97 participants were recruited from October 2020 to December 2022. Of the 50 participants randomised to the intervention arm, one failed to attend their appointment, and of the 48 (98%) who had a FibroScan 13 (27%) had a liver stiffness measurement of 8.0 kPa or greater. The HR for the time to diagnosis of high risk was 1.28 (95% CI 0.59 to 2.79), indicating a faster average time to diagnosis with the intervention, but failing to conclusively demonstrate a faster time. The intervention did greatly reduce the time to FibroScan by almost 1 year (median difference 0.92 years, 95% CI 0.56 to 1.45). Other clinical outcomes showed minimal changes.

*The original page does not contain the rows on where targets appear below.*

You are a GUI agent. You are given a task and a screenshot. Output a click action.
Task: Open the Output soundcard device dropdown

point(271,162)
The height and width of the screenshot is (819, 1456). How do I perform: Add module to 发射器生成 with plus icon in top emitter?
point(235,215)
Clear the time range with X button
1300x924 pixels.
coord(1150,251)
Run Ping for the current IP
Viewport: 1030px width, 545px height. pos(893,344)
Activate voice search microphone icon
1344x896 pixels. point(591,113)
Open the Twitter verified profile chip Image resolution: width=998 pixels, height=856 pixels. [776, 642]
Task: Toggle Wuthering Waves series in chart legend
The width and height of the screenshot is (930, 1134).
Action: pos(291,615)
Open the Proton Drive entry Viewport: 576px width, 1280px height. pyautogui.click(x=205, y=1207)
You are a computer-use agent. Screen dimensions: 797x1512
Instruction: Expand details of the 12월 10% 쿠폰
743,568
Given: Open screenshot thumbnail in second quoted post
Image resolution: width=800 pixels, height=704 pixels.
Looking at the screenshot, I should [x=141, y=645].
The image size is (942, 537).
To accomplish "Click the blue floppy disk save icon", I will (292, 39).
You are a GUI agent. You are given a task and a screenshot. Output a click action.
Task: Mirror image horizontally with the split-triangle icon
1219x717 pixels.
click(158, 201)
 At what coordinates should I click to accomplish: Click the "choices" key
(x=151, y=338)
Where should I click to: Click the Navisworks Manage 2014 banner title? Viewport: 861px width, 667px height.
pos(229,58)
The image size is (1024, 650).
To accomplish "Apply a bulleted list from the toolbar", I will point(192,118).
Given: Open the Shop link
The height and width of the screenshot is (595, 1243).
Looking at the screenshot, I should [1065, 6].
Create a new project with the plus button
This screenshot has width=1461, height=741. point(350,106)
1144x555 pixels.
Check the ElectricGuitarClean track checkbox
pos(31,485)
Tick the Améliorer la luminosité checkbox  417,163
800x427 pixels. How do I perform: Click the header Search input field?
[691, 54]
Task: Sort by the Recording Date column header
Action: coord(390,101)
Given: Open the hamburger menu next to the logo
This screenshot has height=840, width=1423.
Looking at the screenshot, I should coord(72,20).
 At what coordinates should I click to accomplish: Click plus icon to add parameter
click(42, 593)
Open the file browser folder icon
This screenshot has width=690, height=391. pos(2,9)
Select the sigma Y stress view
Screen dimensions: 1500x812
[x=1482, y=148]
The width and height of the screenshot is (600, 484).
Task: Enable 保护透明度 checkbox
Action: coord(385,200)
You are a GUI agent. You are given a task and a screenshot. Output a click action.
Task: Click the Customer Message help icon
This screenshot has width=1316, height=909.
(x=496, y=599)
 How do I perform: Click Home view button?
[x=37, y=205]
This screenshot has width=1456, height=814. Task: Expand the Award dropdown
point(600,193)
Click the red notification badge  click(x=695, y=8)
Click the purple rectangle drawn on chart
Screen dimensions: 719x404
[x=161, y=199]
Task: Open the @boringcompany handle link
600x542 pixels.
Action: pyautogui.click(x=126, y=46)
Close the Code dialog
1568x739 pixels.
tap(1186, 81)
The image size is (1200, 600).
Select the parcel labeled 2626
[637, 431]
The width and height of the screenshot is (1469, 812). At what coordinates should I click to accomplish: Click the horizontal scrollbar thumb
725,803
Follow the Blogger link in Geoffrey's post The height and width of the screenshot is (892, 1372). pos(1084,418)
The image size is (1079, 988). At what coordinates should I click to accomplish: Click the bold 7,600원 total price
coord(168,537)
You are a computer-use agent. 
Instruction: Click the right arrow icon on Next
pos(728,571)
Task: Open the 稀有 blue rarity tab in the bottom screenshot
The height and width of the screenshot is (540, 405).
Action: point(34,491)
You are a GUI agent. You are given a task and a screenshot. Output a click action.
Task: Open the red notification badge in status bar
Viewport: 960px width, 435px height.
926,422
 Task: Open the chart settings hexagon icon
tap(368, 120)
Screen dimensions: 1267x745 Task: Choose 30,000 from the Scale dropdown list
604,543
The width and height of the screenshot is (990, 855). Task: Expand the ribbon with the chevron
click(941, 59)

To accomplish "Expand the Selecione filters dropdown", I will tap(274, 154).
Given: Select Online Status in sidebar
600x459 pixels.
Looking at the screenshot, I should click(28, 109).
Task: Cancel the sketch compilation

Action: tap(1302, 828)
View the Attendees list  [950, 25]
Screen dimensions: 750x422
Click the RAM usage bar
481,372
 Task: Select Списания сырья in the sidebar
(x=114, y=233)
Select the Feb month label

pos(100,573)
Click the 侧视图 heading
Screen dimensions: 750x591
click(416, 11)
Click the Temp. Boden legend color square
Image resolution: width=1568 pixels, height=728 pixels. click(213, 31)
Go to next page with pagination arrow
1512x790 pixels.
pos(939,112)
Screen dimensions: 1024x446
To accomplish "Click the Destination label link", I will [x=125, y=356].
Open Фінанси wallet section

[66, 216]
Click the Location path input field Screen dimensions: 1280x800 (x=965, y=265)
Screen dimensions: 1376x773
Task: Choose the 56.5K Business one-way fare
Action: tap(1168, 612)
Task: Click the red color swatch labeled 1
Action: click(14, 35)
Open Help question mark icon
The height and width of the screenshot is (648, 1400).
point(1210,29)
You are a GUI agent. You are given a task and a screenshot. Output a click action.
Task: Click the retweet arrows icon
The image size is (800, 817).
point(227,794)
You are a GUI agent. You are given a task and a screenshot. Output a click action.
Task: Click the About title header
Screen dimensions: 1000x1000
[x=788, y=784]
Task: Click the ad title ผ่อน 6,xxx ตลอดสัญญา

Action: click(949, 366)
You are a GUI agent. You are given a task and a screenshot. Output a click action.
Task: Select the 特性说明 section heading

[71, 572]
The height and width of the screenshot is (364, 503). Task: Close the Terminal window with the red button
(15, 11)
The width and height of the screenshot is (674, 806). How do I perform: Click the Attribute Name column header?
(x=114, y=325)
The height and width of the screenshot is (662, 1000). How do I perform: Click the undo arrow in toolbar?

The LOCATE model shows potential for impact, particularly in reducing waiting times for patients at high risk of developing severe liver disease due to NAFLD. A larger sample and longer follow-ups are needed to measure additional clinical outcomes.
ACTRN12620000158965.
据估计,非酒精性脂肪性肝病(NAFLD)影响着三分之一的澳大利亚成年人,且其患病率预计还会上升,这将增加医疗系统的负担。非酒精性脂肪性肝病的本地评估与分诊评估(LOCATE-NAFLD)试验了一项基于社区的纤维化评估服务,该服务使用FibroScan来缩短高危NAFLD的诊断时间并改善患者预后。
我们进行了一项1:1平行随机试验,以比较两种用于NAFLD诊断和评估的不同护理模式。参与者疑似患有NAFLD,并被转诊至昆士兰州东南部三家主要医院之一的肝病诊所。符合条件并同意参与的参与者被随机分配接受常规护理或干预措施(LOCATE)。干预组的参与者在医院外接受FibroScan检查,结果会提供给他们的初级保健提供者和转诊的肝病专家。所有参与者在随机分组后12个月接受随访,以测量他们的临床和患者报告的结局。
2020年10月至2022年12月招募了97名参与者。在随机分配到干预组的50名参与者中,有1名未参加预约,在进行FibroScan检查的48名(98%)参与者中,有13名(27%)的肝脏硬度测量值为8.0 kPa或更高。高危诊断时间的风险比为1.28(95%可信区间0.59至2.79),表明干预组的平均诊断时间更快,但未能确凿地证明时间更快。干预措施确实将进行FibroScan检查的时间大幅缩短了近1年(中位数差异0.92年,95%可信区间0.56至1.45)。其他临床结局变化极小。
LOCATE模式显示出有产生影响的潜力,特别是在减少因NAFLD而有发展为严重肝病高风险患者的等待时间方面。需要更大的样本量和更长时间的随访来测量其他临床结局。
ACTRN12620000158965。